Captain Havovatch is dead, and the rest of his unit is captured. They failed their mission, and now The Black are able to invade Ezazeruth with nothing standing in their way... except Drorkon, that is. The mighty General is sworn to protect his country, and he will try to do so with the help of a cunning Architect, a fearless Hawk, and a vengeful unit mourning the passing of their leader. Will they succeed, or the people of this land are doomed to perish?

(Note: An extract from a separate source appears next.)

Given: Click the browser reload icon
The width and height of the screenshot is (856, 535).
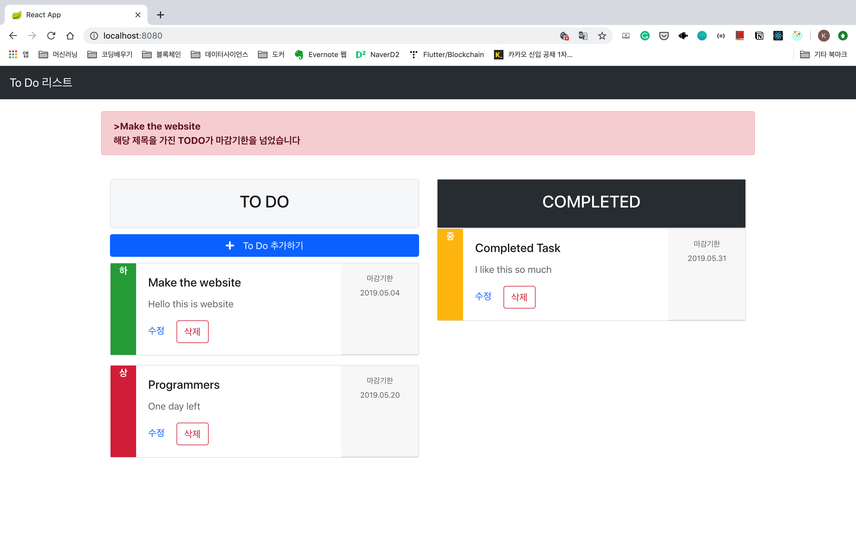Looking at the screenshot, I should pyautogui.click(x=51, y=36).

"Small trickles of water found their way in, but they could not be seen,dark and black as the Shadow World. There was the loud echo inside from the boat pushing through the waves. No Hawk would know of this, though, for they were all above deck, gazing off o their destinies or looking the other way, wondering if they would ever again see the land they were leaving behind. But back down in the bowels of the ship, where no one needed to venture, was just shadow. Then, two yellow eyes opened."
In his second novel, Gaskin retains the 70s fantasy feel we came to love in the first book, and adds a young adult vibe to it as well, expanding his reader's age and genre range. We are offered a large number of POVs (larger than the first book) but every story ties gracefully to each other, building a beautiful pattern of skilfully intertwined plot arcs.
The new characters will win you over in a matter of pages, with Pausanias and Wrisscrass leading the way. The world building doesn't expand significantly, but we learn more stories of the past which are tying up significant details of the present and therefore proving that the groundwork laid down by Thomas in the previous book was well worth the wait.
All in all, if you find the old-fashioned fantasy appealing, The Knights of Ezazeruth will keep you entertained and I would highly encourage you to give it a read.